### SHORT EXERCISE
Rewrite the lines below, replacing every occurrence of "Cookie policy" with "Cookie notice" and changing nothing else.

### DATA LINES
▼▼▼

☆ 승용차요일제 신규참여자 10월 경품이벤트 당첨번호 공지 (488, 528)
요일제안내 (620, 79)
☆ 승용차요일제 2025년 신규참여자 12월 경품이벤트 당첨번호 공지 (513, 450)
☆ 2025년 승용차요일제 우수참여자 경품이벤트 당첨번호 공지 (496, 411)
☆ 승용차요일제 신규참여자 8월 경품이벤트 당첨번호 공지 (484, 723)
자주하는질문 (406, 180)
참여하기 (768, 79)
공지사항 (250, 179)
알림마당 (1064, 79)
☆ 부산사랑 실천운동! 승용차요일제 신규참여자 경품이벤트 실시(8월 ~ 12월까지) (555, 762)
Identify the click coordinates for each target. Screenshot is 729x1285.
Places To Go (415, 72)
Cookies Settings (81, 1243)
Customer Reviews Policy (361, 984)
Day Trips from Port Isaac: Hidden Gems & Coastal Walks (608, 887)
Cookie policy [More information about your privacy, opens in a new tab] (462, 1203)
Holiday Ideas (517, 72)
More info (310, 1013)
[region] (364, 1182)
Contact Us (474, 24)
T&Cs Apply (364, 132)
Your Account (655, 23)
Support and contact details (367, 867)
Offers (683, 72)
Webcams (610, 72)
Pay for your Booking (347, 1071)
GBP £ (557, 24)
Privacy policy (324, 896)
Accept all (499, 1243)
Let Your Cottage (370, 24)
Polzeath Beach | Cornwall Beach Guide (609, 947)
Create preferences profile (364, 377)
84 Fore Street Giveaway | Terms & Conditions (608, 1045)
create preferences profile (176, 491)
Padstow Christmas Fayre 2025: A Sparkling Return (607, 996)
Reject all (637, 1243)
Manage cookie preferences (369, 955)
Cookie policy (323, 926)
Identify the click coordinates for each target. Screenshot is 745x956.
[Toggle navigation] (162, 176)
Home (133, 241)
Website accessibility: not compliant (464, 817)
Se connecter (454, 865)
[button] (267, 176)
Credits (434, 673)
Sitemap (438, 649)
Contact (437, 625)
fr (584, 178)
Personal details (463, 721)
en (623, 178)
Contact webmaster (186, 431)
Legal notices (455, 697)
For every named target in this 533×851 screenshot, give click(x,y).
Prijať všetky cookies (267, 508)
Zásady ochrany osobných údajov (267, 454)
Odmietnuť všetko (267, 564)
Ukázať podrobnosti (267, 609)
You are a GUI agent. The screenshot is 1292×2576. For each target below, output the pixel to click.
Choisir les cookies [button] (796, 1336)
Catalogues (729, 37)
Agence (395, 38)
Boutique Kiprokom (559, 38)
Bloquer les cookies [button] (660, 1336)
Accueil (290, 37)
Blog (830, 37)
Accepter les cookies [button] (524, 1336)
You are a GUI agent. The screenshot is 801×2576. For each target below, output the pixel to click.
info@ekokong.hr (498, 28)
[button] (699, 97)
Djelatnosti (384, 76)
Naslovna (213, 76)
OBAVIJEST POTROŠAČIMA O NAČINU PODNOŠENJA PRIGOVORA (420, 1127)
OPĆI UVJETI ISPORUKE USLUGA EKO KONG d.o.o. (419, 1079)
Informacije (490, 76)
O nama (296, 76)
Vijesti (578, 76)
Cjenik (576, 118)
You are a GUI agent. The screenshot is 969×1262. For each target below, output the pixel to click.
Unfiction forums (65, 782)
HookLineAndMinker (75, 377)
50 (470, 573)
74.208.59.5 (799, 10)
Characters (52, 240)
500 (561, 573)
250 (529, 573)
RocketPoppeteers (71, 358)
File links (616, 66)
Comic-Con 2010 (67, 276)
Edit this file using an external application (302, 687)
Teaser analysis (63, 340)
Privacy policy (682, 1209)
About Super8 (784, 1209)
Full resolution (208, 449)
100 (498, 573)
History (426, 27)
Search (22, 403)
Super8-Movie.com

▲▲▲

### TASK SOLUTION
☆ 승용차요일제 신규참여자 10월 경품이벤트 당첨번호 공지 (488, 528)
요일제안내 (620, 79)
☆ 승용차요일제 2025년 신규참여자 12월 경품이벤트 당첨번호 공지 (513, 450)
☆ 2025년 승용차요일제 우수참여자 경품이벤트 당첨번호 공지 (496, 411)
☆ 승용차요일제 신규참여자 8월 경품이벤트 당첨번호 공지 (484, 723)
자주하는질문 (406, 180)
참여하기 (768, 79)
공지사항 (250, 179)
알림마당 (1064, 79)
☆ 부산사랑 실천운동! 승용차요일제 신규참여자 경품이벤트 실시(8월 ~ 12월까지) (555, 762)
Identify the click coordinates for each target. Screenshot is 729x1285.
Places To Go (415, 72)
Cookies Settings (81, 1243)
Customer Reviews Policy (361, 984)
Day Trips from Port Isaac: Hidden Gems & Coastal Walks (608, 887)
Cookie notice [More information about your privacy, opens in a new tab] (462, 1203)
Holiday Ideas (517, 72)
More info (310, 1013)
[region] (364, 1182)
Contact Us (474, 24)
T&Cs Apply (364, 132)
Your Account (655, 23)
Support and contact details (367, 867)
Offers (683, 72)
Webcams (610, 72)
Pay for your Booking (347, 1071)
GBP £ (557, 24)
Privacy policy (324, 896)
Accept all (499, 1243)
Let Your Cottage (370, 24)
Polzeath Beach | Cornwall Beach Guide (609, 947)
Create preferences profile (364, 377)
84 Fore Street Giveaway | Terms & Conditions (608, 1045)
create preferences profile (176, 491)
Padstow Christmas Fayre 2025: A Sparkling Return (607, 996)
Reject all (637, 1243)
Manage cookie preferences (369, 955)
Cookie notice (323, 926)
Identify the click coordinates for each target. Screenshot is 745x956.
[Toggle navigation] (162, 176)
Home (133, 241)
Website accessibility: not compliant (464, 817)
Se connecter (454, 865)
[button] (267, 176)
Credits (434, 673)
Sitemap (438, 649)
Contact (437, 625)
fr (584, 178)
Personal details (463, 721)
en (623, 178)
Contact webmaster (186, 431)
Legal notices (455, 697)
For every named target in this 533×851 screenshot, give click(x,y).
Prijať všetky cookies (267, 508)
Zásady ochrany osobných údajov (267, 454)
Odmietnuť všetko (267, 564)
Ukázať podrobnosti (267, 609)
You are a GUI agent. The screenshot is 1292×2576. For each target below, output the pixel to click.
Choisir les cookies [button] (796, 1336)
Catalogues (729, 37)
Agence (395, 38)
Boutique Kiprokom (559, 38)
Bloquer les cookies [button] (660, 1336)
Accueil (290, 37)
Blog (830, 37)
Accepter les cookies [button] (524, 1336)
You are a GUI agent. The screenshot is 801×2576. For each target below, output the pixel to click.
info@ekokong.hr (498, 28)
[button] (699, 97)
Djelatnosti (384, 76)
Naslovna (213, 76)
OBAVIJEST POTROŠAČIMA O NAČINU PODNOŠENJA PRIGOVORA (420, 1127)
OPĆI UVJETI ISPORUKE USLUGA EKO KONG d.o.o. (419, 1079)
Informacije (490, 76)
O nama (296, 76)
Vijesti (578, 76)
Cjenik (576, 118)
You are a GUI agent. The screenshot is 969×1262. For each target below, output the pixel to click.
Unfiction forums (65, 782)
HookLineAndMinker (75, 377)
50 (470, 573)
74.208.59.5 (799, 10)
Characters (52, 240)
500 (561, 573)
250 (529, 573)
RocketPoppeteers (71, 358)
File links (616, 66)
Comic-Con 2010 (67, 276)
Edit this file using an external application (302, 687)
Teaser analysis (63, 340)
Privacy policy (682, 1209)
About Super8 (784, 1209)
Full resolution (208, 449)
100 (498, 573)
History (426, 27)
Search (22, 403)
Super8-Movie.com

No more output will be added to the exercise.